Sometimes we collide for but a second and can still make a meaningful connection. Nice juxtaposition here.
I LOVE SQUASH SOUP, mmmm, yum yum yum. Do you put milk in it? I don't. No butter either. A little onions and garlic and cayenne pepper and/or black pepper.
I've arrived in Snowstorm city at Sara's. It was snowing when I left auto city. Some snow on the ground along the way. Glad it wasn't worse. Looking forward to seeing you tomorrow.
Such an evocative description. I hope her son comes home safely.
Wow. I don't know her, but I will say a prayer too. I wish they all could come home. Soon. I can't believe the war is dragging on like this. As a parent, it is harder and harder to understand.
Sometimes we take the little things, like having our family close by, for granted. I wish the troops could come home for Christmas. Vaya con Dios.
Have you been reading this? http://gocomics.typepad.com/the_sandbox/
And your prayer is why you bumped carts that day in the grocery store.
Prayers to her son and all the rest overseas at the moment, for both the US and Canadian troops.
May her son come home safely. May they all come home safely. And soon.
My friend's husband came home last week. She is GLOWING. He is my age (44)and he had to tell kids my daughter's age (21) what to do. The group he was in charge of spent their time looking for victims; they found loads (literally). He is much worse for the wear, and for what?
Curious Girl's teacher's son is in Iraq, too. I hope they all come home soon, and safe.
Wow. Powerful story. I hope he comes home safely.
i think it is hard to say the hardest things going on in life -- but they are there at the surface. sometimes, a chance meeting and some shared ground is enough to let them out.
Saying a prayer!
I love those types of fleeting yet meaningful human exchanges.
I'm guilty of that. I think the reason people blurt HUGE things like that out at the end of a conversation is to escape the pain of actually discussing it.
I hope he makes it home safely. One of the guys in my graduating class (of 30 students) died over there. His mom works at my son's school and we see her at times. She always hugs us so tight...I feel like she's thinking of hugging him whenever she hugs us.
taittems: I make squash soup the way you do -- because you are the one who taught me how to make it.

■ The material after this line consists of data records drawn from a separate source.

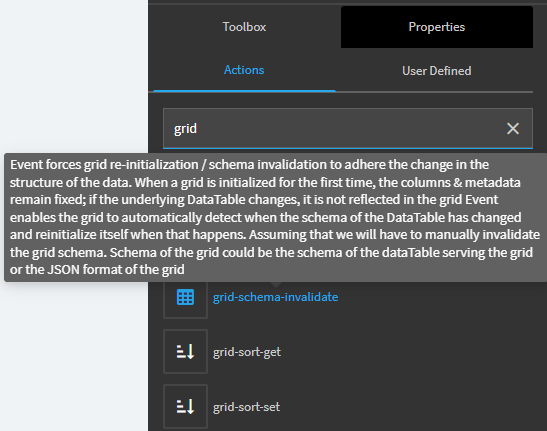Click the typed word grid in search box

click(x=186, y=129)
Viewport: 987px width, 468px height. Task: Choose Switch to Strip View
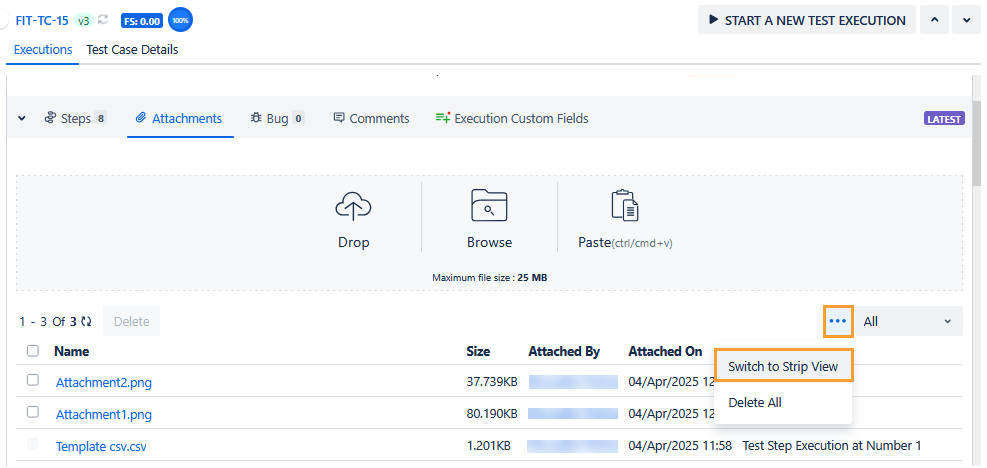pos(783,366)
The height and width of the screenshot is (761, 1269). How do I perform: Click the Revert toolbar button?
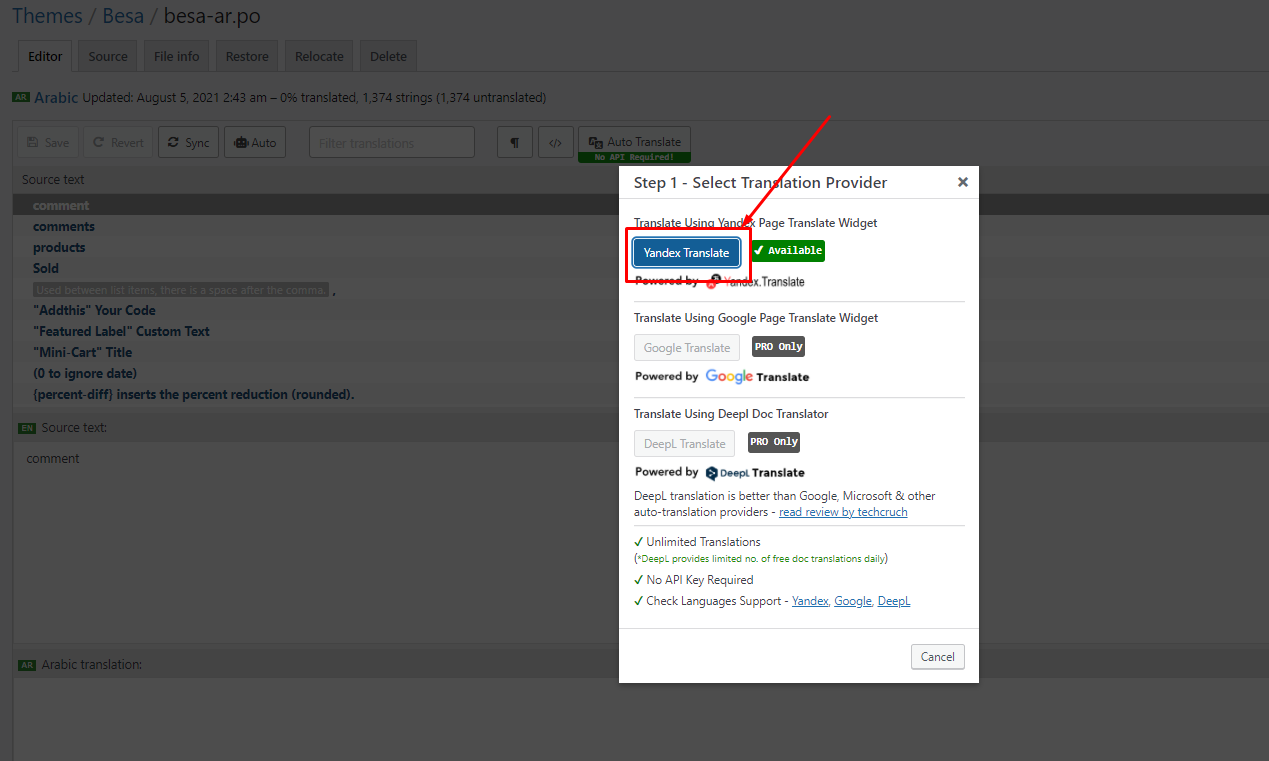(118, 143)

Jennifer: I hadn't seen that site. Wow.
Kyra: Yes, I think you're right. I myself will often wait and blurt something out at the end of a conversation. Or else, I'll just put it in kind of casually, hoping a friend will ask and make me talk.
(o)
jo(e), if I really can't make myself talk about something, I bait the other person with "I need to talk to you about something later..." and then they ALWAYS drag it out of me. *lol*
Adding this Person to my list. Safe return.
Hugs
Sending loving thoughts to her son, in lieu of prayer.